[TASK MATERIAL]:
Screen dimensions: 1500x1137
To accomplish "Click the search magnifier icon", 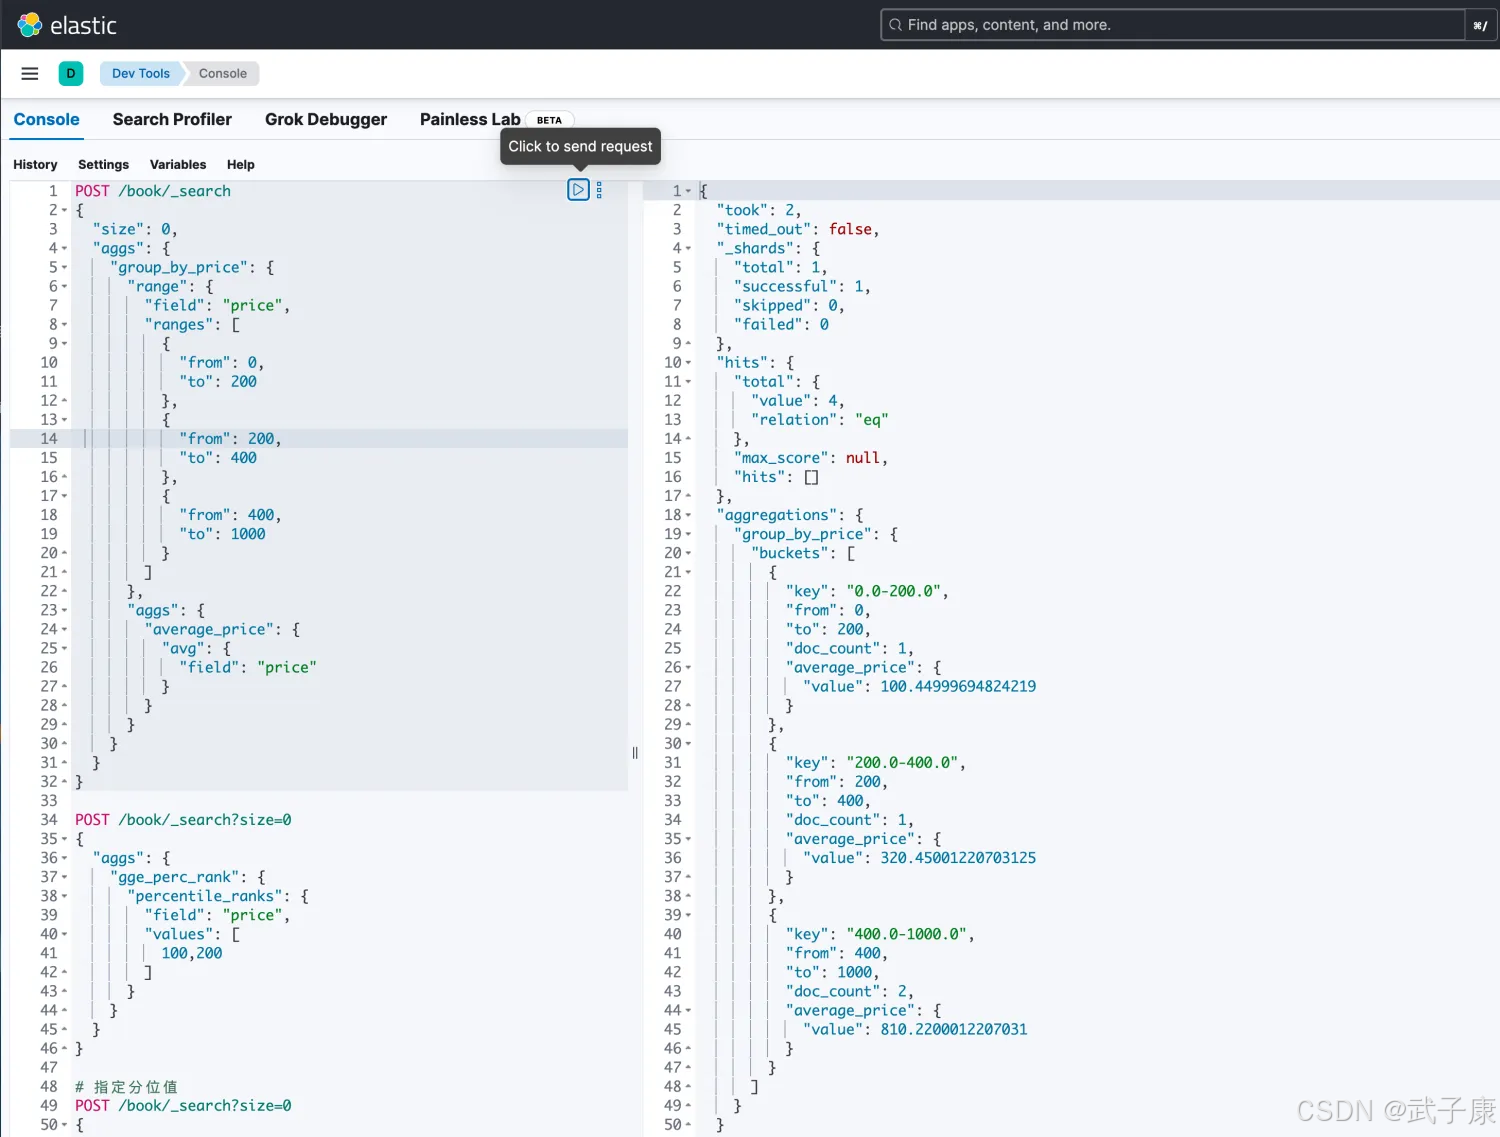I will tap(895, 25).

...

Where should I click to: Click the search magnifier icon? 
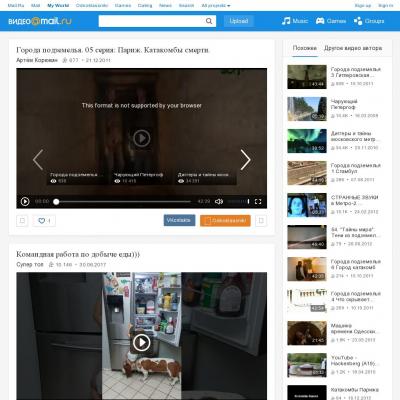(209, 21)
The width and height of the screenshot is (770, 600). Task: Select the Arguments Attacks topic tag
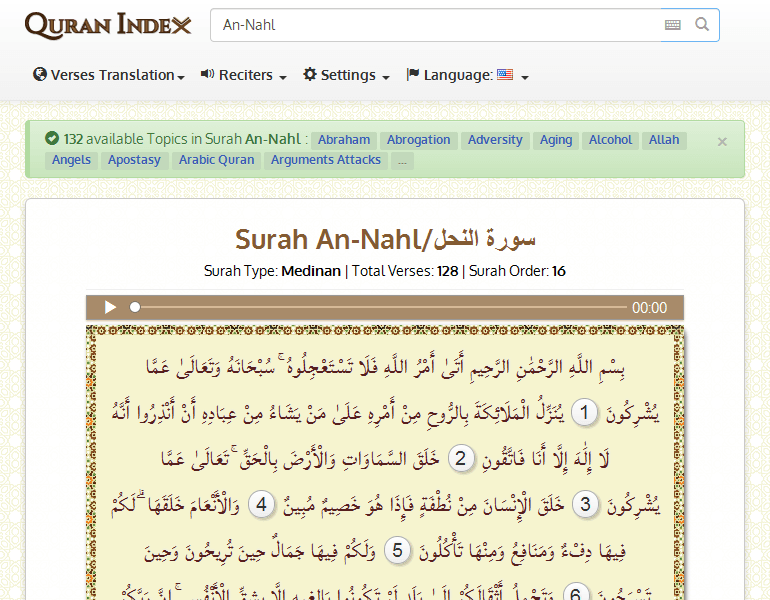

[WHAT YOU SHOULD DO]: Although pictures appear among the records above, none are to be output; print exactly the lines from the line containing "Where should I" through the line containing "The width and".

[RESPONSE TO THIS EXERCISE]:
Where should I click to: Click the search magnifier icon? 
(209, 21)
The width and height of the screenshot is (770, 600). Task: Select the Arguments Attacks topic tag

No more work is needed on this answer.